Pixel coordinate grounding data
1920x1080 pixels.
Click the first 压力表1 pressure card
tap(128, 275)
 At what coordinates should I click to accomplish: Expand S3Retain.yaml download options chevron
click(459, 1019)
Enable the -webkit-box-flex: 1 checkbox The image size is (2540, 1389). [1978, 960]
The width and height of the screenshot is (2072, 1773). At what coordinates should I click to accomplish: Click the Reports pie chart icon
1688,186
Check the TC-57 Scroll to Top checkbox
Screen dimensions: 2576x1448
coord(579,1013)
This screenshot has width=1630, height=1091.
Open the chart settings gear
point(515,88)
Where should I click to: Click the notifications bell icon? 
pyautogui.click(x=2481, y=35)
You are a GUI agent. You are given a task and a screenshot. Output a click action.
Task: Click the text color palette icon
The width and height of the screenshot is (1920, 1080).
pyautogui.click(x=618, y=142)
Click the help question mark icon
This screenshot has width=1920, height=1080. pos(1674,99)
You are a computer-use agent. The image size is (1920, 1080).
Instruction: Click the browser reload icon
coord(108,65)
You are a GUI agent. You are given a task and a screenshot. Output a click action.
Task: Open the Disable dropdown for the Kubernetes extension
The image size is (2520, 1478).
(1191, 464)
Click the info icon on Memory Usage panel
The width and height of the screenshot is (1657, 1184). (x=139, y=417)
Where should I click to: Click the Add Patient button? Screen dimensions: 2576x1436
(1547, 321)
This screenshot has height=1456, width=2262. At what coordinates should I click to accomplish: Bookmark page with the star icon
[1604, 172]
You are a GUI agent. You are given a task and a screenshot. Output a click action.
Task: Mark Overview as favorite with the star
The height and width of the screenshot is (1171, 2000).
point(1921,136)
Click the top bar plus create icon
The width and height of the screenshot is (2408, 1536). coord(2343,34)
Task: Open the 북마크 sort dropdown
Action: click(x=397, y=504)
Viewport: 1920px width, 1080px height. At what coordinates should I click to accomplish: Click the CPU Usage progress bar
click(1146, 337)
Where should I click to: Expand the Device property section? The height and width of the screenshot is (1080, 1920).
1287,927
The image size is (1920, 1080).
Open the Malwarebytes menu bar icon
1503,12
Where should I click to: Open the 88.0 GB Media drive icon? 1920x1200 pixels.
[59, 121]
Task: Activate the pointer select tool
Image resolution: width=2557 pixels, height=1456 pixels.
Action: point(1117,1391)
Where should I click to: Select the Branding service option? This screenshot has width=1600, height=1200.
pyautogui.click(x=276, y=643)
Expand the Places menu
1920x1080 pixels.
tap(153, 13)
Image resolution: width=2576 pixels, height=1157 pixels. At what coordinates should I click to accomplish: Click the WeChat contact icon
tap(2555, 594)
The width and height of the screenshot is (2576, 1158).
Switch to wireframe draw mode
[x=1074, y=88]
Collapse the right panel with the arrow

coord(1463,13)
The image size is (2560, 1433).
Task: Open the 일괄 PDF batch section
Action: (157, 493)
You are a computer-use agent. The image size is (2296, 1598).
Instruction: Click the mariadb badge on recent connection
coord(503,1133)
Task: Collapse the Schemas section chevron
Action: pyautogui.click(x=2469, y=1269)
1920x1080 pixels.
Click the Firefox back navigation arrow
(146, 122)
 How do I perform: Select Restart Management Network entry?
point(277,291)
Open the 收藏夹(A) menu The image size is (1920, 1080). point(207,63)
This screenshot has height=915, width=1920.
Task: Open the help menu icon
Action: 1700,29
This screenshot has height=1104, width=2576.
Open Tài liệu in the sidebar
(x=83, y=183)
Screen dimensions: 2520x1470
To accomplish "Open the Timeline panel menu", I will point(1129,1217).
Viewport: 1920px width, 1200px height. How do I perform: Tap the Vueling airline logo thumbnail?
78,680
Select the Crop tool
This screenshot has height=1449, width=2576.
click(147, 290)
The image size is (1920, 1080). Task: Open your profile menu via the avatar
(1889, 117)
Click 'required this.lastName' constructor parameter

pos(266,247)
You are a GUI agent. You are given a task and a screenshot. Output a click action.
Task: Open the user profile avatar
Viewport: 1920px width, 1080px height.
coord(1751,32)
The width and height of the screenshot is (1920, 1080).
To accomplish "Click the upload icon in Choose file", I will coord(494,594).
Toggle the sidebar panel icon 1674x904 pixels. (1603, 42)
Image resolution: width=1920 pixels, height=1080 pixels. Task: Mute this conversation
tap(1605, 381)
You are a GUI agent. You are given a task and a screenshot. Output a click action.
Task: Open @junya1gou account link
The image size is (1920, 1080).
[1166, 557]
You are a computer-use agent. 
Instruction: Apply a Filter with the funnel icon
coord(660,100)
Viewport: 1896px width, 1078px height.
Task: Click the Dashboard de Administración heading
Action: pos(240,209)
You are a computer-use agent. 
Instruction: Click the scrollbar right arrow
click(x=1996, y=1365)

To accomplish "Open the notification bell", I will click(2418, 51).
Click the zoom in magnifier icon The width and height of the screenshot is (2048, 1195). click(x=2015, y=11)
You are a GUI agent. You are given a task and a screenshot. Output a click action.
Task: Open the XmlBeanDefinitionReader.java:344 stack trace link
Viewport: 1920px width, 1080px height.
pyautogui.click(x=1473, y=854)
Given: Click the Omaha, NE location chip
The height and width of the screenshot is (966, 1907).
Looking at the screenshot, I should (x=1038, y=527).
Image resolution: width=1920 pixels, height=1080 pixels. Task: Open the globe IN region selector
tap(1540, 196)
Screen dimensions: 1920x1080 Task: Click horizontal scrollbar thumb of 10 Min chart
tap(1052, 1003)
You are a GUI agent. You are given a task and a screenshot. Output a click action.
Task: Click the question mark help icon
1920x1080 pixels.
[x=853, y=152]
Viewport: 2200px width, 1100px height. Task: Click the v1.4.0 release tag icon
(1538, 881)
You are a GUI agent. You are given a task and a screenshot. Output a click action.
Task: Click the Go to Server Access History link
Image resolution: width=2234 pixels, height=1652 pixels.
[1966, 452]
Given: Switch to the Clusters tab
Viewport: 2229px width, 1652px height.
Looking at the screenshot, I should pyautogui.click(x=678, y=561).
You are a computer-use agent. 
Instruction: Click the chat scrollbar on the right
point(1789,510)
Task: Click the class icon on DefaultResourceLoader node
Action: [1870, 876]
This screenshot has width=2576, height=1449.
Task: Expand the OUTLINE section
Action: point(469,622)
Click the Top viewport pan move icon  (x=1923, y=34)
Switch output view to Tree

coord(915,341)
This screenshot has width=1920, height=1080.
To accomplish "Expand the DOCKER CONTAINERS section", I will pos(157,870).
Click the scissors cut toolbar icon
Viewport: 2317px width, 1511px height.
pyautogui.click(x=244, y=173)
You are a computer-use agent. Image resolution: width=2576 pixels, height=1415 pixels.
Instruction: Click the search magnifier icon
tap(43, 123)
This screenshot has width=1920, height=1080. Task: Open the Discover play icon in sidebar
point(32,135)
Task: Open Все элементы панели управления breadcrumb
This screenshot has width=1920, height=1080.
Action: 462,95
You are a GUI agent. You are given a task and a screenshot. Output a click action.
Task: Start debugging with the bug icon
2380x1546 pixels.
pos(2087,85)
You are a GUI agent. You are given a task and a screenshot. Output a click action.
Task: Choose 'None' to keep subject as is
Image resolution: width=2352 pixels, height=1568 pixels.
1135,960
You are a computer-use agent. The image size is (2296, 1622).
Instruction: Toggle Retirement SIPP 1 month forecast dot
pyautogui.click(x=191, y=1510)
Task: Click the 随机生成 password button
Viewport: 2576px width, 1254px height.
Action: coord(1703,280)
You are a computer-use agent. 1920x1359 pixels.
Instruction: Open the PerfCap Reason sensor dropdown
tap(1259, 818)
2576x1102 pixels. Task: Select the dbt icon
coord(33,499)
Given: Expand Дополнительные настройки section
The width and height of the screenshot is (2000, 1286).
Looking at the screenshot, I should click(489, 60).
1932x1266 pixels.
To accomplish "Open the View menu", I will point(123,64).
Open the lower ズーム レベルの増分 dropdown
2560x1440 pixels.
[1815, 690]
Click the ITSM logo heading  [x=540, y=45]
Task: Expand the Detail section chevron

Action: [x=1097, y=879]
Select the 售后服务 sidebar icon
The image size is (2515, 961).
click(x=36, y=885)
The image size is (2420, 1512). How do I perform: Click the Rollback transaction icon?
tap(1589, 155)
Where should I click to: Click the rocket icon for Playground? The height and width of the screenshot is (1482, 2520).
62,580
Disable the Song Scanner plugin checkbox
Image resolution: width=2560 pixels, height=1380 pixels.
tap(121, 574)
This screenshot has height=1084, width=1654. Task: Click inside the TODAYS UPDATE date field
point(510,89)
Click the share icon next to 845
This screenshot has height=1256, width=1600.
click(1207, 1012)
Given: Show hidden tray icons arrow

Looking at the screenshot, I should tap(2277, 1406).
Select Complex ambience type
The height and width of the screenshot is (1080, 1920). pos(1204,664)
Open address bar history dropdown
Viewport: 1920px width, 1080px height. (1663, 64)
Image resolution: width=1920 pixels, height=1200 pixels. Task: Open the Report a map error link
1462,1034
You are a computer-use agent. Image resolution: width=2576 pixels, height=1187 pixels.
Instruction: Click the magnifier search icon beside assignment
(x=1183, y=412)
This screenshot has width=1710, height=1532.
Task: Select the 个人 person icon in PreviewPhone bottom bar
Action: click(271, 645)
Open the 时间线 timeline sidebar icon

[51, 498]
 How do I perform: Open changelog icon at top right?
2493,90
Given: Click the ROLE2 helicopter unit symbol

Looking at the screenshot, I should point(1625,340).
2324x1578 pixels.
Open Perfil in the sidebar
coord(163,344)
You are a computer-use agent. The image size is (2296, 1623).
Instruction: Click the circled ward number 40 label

Assigned task: From the entries above, restate word for word the lines from the line containing "You are a computer-use agent. The image size is (1920, 1080)." to the line containing "Task: Open the Disable", both ends included, and nothing more.

Answer to the problem:
You are a computer-use agent. The image size is (1920, 1080).
Instruction: Click the browser reload icon
coord(108,65)
You are a GUI agent. You are given a task and a screenshot. Output a click action.
Task: Open the Disable dropdown for the Kubernetes extension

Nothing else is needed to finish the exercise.